Delivery model (current)

External trigger admission now uses a durable StoryTrigger request object. The SDK no longer creates StoryRuns directly from the trigger helper path.
Each logical submission must reuse the same StoryTrigger.spec.deliveryIdentity.submissionId across retries. The controller owns the durable decision and records Pending, Created, Reused, or Rejected on StoryTrigger.status.decision.
When trigger dedupe mode is token or key, the request identity includes a stable business key plus canonical inputHash. Reusing the key with different inputs is rejected.
When trigger dedupe mode is none, BubuStack is still at-least-once at the event level, but one logical SDK submission chain no longer fans out into multiple StoryRuns because retries reuse the same submissionId.
Impulses can configure dedupe, retry, and throttling via spec.deliveryPolicy and spec.throttle.

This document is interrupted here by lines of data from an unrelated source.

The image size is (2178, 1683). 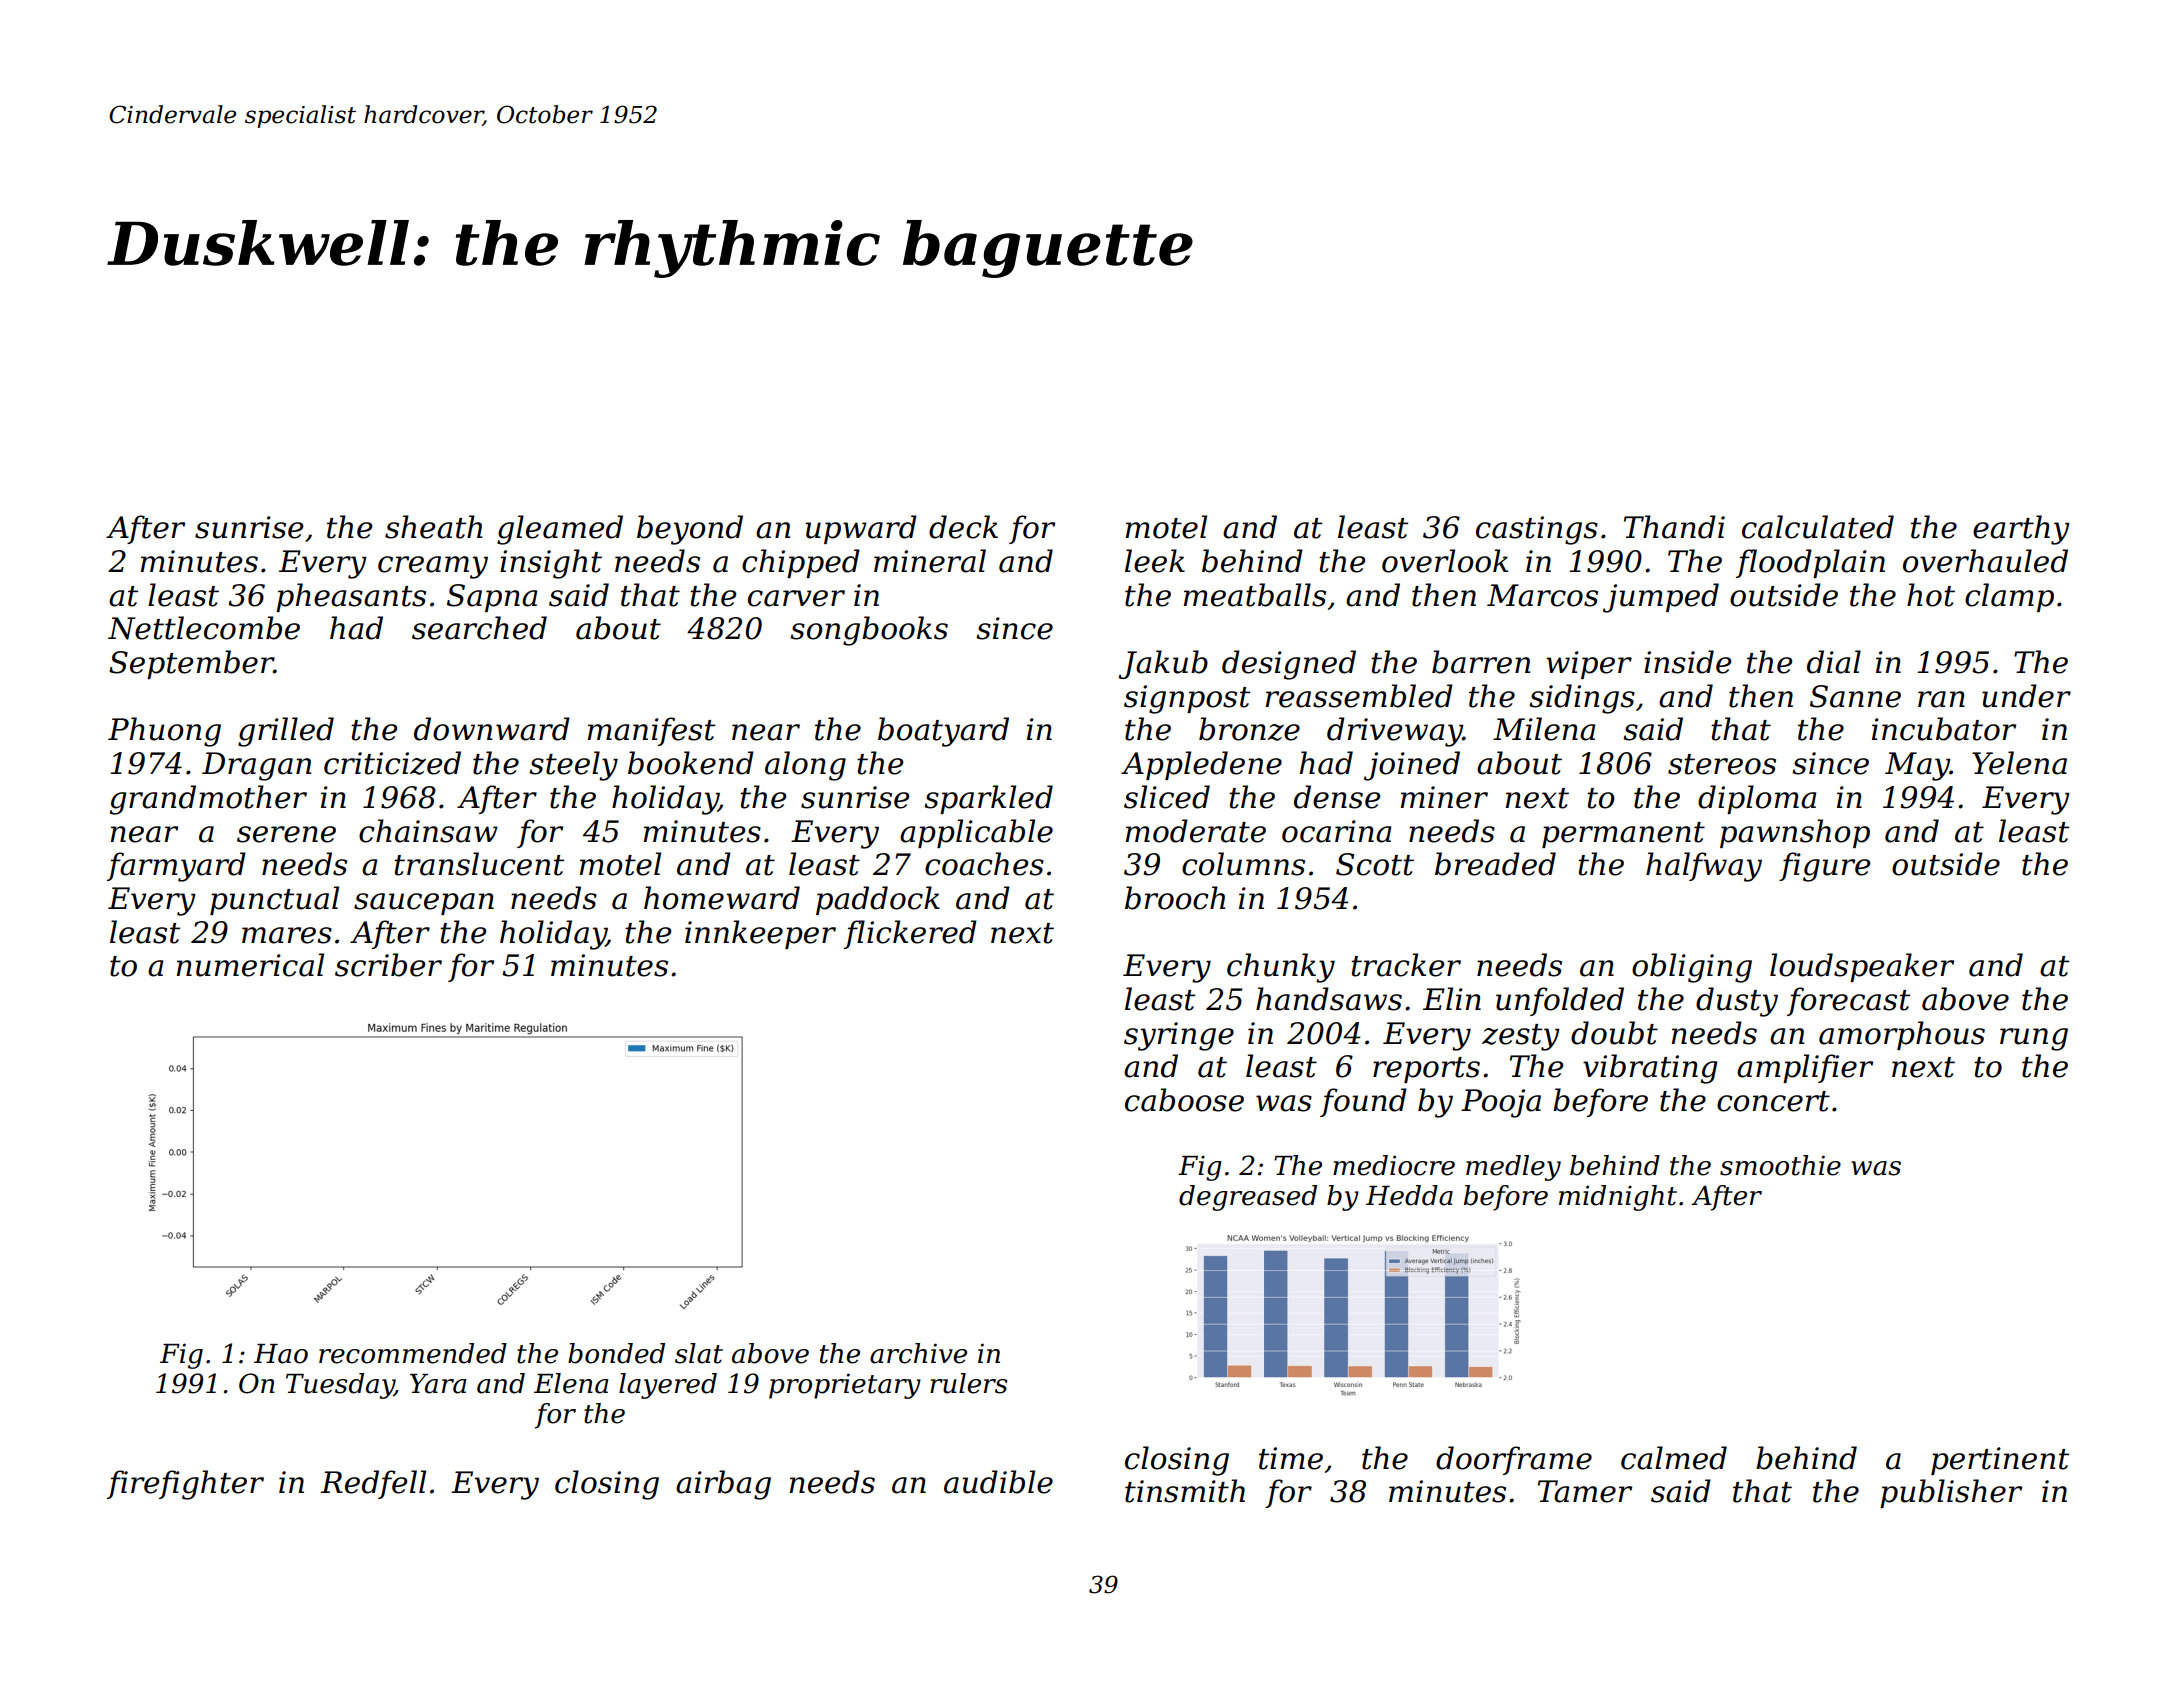 I want to click on saucepan, so click(x=424, y=904).
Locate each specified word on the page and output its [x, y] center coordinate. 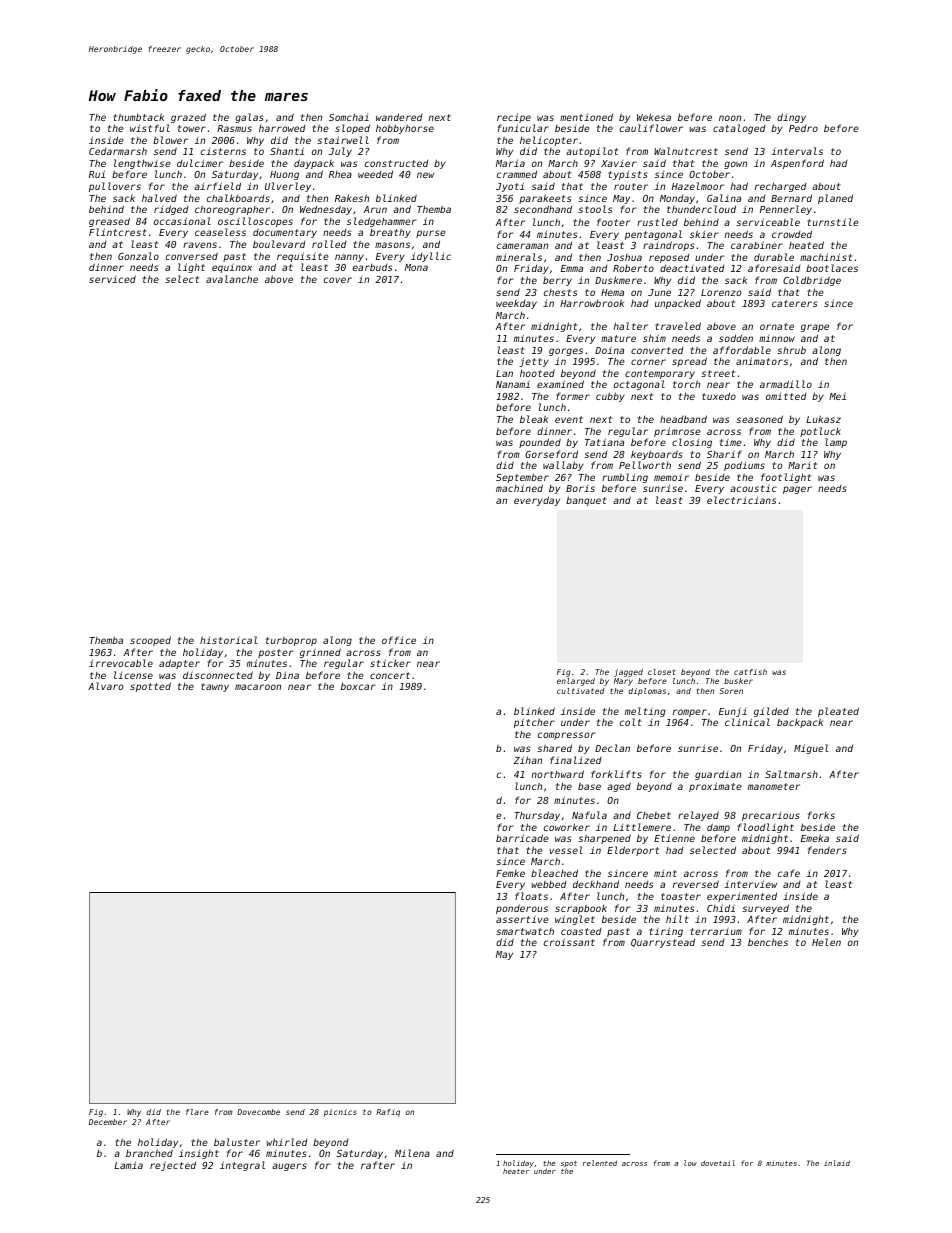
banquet [586, 501]
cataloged [739, 129]
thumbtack [138, 117]
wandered [399, 117]
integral [242, 1166]
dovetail [718, 1163]
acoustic [753, 488]
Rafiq [388, 1113]
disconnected [218, 675]
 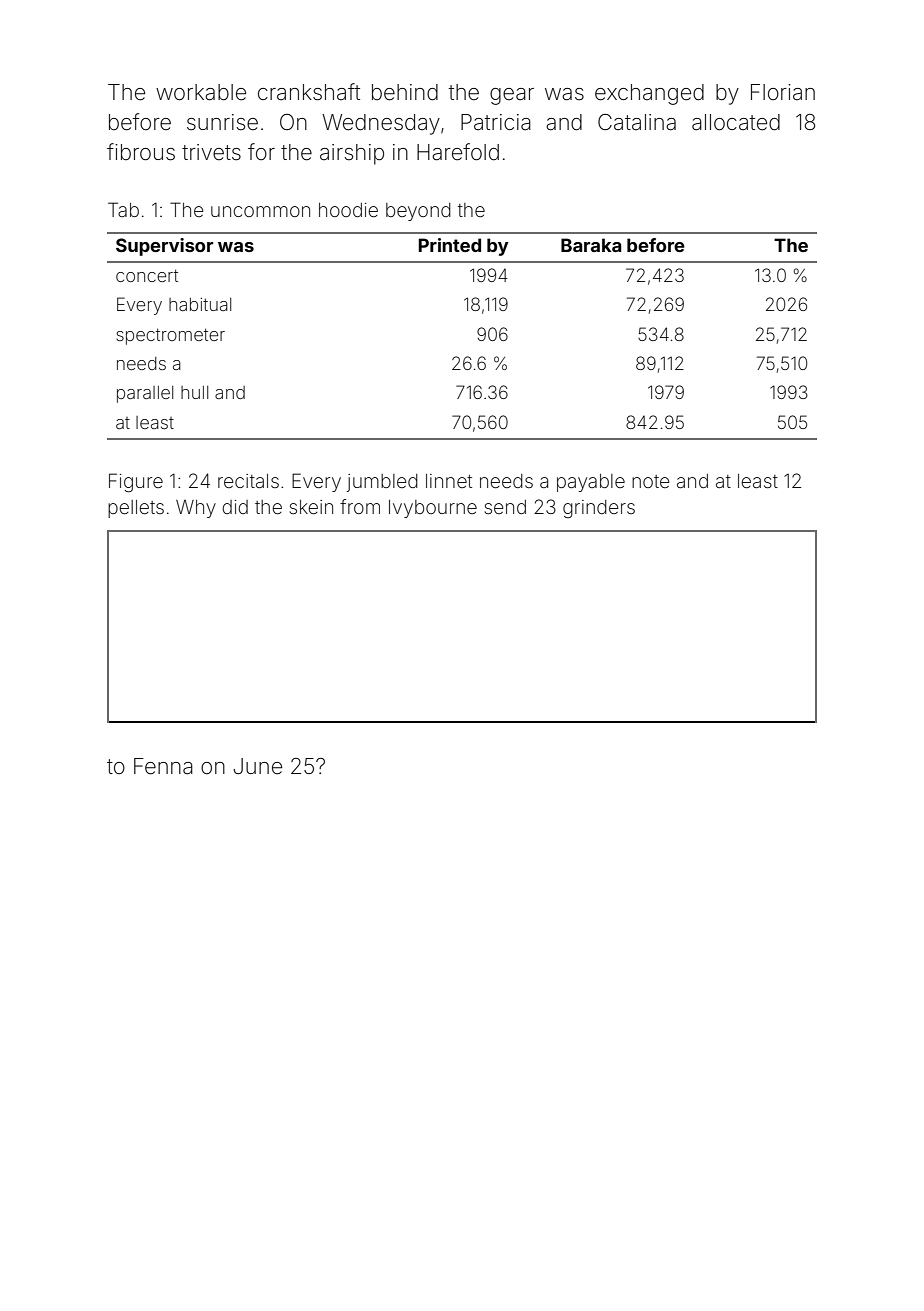 I want to click on Why, so click(x=196, y=509).
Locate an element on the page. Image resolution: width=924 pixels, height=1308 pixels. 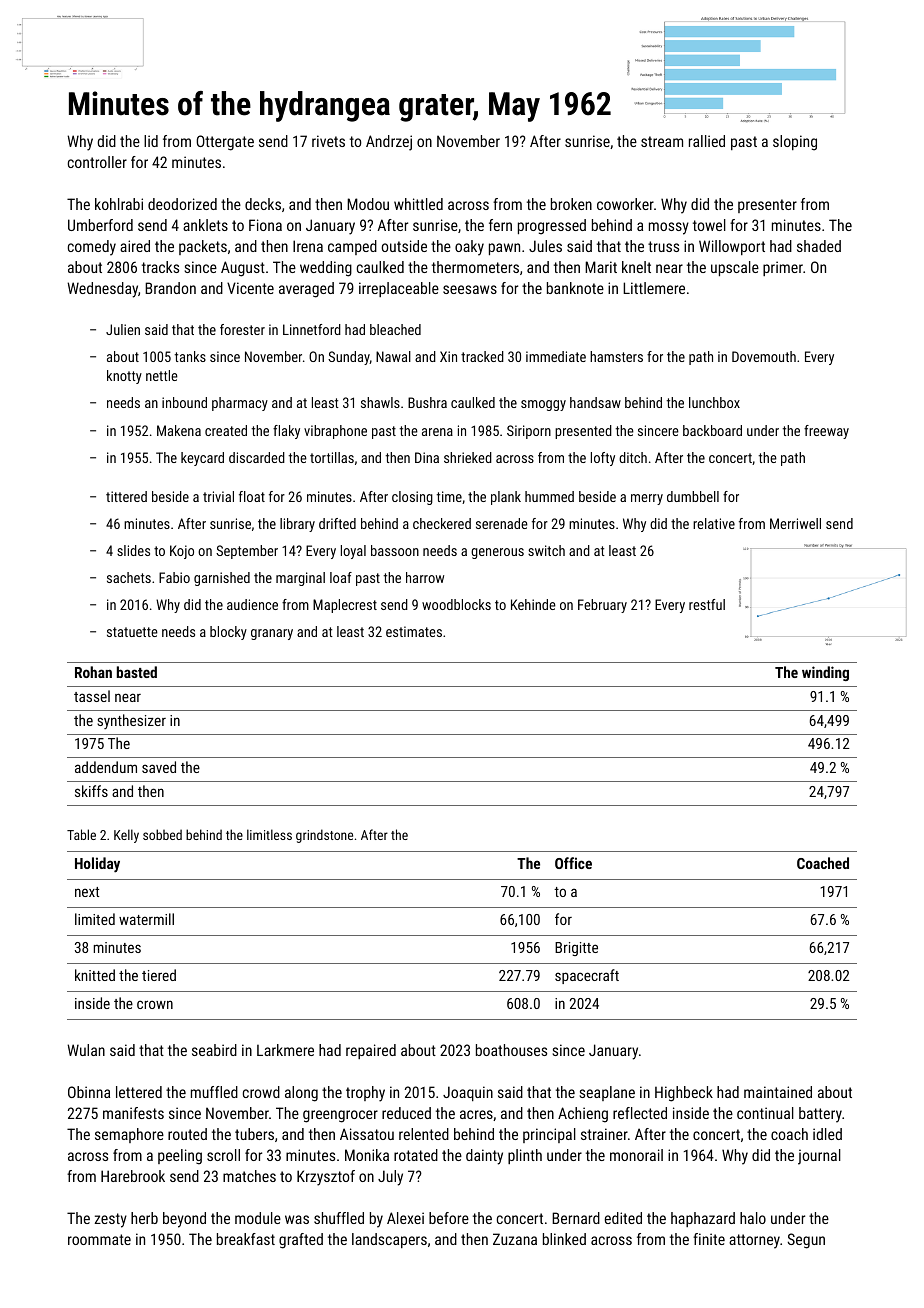
roommate is located at coordinates (99, 1239).
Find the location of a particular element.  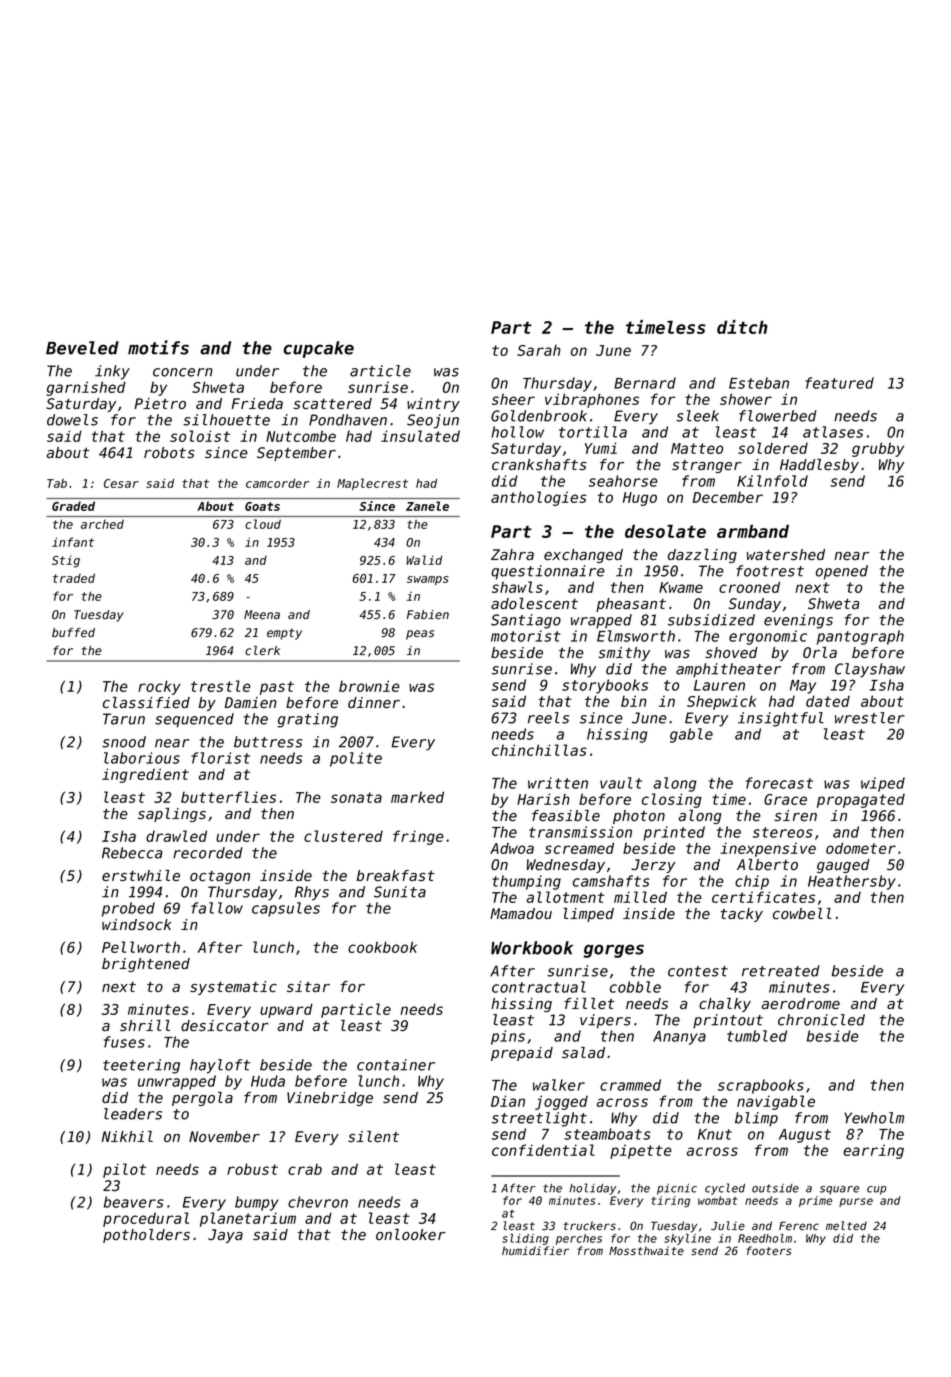

leaders is located at coordinates (133, 1114).
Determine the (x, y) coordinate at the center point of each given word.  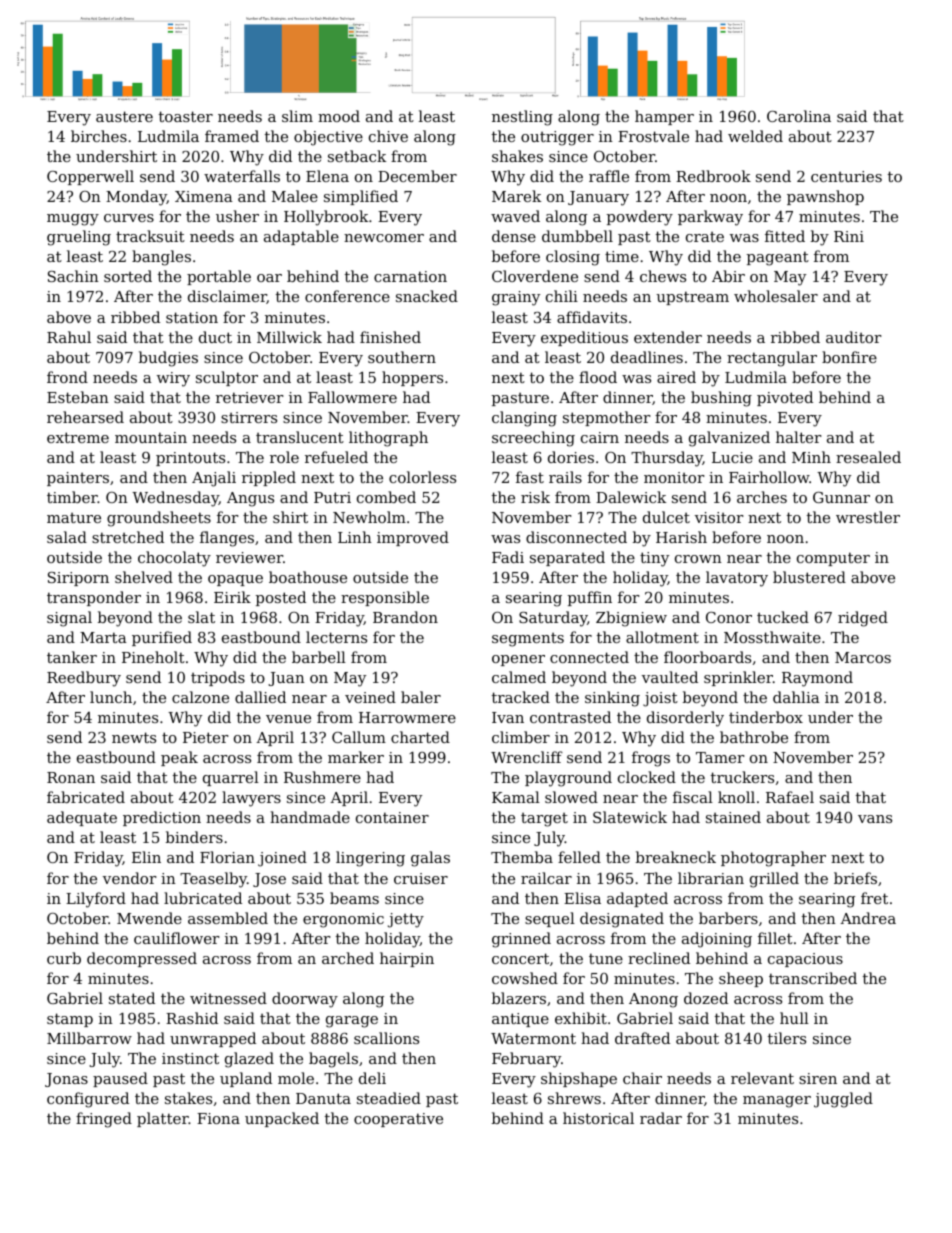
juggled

The SDK enforces the client-side submission behavior and the controller owns the final trigger resolution.
StepRun creation is idempotent for Engram-backed steps because controllers derive deterministic StepRun names from StoryRun name and step name.
Step execution is at-least-once. A StepRun may execute multiple times because retries and job recreation can re-run the same step.
Side-effect reservation uses durable EffectClaim objects. The SDK renews, recovers, and completes those claims across workers while mirroring summaries into StepRun.status.effects.

Published durability follow-up for this area lives in bubu-sdk-go#68, bubu-sdk-go#70, bubu-sdk-go#71, and RFC #76.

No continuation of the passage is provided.